Security Architecture — Restoration Decision
Security Architecture — Restoration Decision
Historical decision; superseded by the worked example at
docs/helix/02-design/security-architecture.md.
security-architecture is restored as the canonical design-activity artifact for
trust boundaries, controls, and design-level security decisions.
Decision
This artifact is restored rather than retired. Security requirements and the threat model define the problem, but they do not replace the architectural control surface that shapes implementation and testing.
Why It Exists
- Security requirements say what must be protected.
- The threat model identifies what can go wrong.
- Security architecture decides how the system will prevent, detect, and recover from those threats.
Canonical Inputs
docs/helix/01-frame/security-requirements.mddocs/helix/01-frame/threat-model.mddocs/helix/02-design/architecture.md
Minimum Prompt Bar
- Start from security requirements and the threat model.
- Define trust boundaries and control points.
- Map threats to controls and controls to tests.
- Make identity, access, data protection, logging, and monitoring decisions explicit.

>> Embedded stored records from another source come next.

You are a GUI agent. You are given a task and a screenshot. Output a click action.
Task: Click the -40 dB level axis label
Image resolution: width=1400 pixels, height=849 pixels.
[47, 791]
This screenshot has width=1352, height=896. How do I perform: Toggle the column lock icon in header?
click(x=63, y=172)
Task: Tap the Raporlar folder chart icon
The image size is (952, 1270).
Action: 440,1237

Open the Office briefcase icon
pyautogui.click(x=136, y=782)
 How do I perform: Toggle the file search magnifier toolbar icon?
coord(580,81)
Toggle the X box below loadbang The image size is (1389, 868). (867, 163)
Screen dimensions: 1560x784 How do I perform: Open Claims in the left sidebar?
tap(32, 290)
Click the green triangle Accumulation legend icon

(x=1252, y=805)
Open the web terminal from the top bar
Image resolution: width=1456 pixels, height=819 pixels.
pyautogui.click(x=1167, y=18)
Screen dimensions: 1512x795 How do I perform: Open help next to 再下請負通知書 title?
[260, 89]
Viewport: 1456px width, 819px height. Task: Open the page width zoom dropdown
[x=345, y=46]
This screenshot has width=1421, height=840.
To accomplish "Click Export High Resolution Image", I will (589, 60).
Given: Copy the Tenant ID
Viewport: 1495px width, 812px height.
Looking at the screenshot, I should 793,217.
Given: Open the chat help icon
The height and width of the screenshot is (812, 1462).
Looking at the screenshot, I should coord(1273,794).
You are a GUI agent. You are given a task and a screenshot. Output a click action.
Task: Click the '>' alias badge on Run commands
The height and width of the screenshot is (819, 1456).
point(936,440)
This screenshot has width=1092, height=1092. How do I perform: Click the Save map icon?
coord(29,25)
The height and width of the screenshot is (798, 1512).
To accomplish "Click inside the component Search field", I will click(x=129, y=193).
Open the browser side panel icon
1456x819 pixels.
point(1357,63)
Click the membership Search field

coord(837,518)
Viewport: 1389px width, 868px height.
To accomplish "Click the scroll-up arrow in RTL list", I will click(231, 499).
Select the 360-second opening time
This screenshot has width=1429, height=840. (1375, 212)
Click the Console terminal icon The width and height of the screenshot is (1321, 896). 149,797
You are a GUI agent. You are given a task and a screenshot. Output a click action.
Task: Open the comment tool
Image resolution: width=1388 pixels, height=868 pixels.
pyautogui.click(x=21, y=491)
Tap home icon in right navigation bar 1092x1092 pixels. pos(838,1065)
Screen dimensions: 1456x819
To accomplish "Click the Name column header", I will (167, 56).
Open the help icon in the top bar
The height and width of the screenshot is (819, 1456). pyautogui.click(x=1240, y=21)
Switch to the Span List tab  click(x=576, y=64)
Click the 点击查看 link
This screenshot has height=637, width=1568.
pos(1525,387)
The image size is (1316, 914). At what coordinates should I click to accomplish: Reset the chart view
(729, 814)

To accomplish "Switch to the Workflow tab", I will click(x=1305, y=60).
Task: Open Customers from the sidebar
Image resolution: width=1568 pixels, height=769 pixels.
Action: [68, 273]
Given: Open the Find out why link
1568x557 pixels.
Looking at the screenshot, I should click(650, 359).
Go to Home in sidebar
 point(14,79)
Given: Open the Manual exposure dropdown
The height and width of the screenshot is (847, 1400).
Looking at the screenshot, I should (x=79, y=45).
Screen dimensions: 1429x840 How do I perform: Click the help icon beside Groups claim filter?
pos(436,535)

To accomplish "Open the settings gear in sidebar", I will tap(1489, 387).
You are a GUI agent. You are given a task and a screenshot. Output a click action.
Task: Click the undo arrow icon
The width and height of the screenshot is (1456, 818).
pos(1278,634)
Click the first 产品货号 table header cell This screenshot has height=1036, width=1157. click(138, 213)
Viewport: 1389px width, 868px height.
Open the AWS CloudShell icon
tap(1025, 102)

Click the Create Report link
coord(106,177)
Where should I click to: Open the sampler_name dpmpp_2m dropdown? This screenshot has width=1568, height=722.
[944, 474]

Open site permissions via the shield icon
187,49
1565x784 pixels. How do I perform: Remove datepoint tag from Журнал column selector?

- Stay at the design level and do not drift into implementation code.
Minimum Template Bar
- scope and decision summary
- trust boundaries
- control mapping
- identity and access
- data protection
- logging and monitoring
- residual risk
- test hooks or verification notes
Canonical Replacement Status
security-architecture is not replaced by architecture or threat-model.
Those artifacts are upstream inputs. The security architecture remains the
place where the design-level security decisions are made concrete.
The deleted data-protection artifact stays retired as a standalone design
document. Its intent is already covered more cleanly by:
docs/helix/02-design/security-architecture.mdfor design-level data protection controls, trust boundaries, encryption decisions, and monitoringdocs/helix/01-frame/compliance-requirements.mdfor privacy, retention, and regulatory obligationsdocs/helix/02-design/data-design.mdfor schema, lifecycle, and storage consequences
Reintroducing data-protection as its own artifact would recreate the thin
stub that duplicated these responsibilities without a distinct review bar.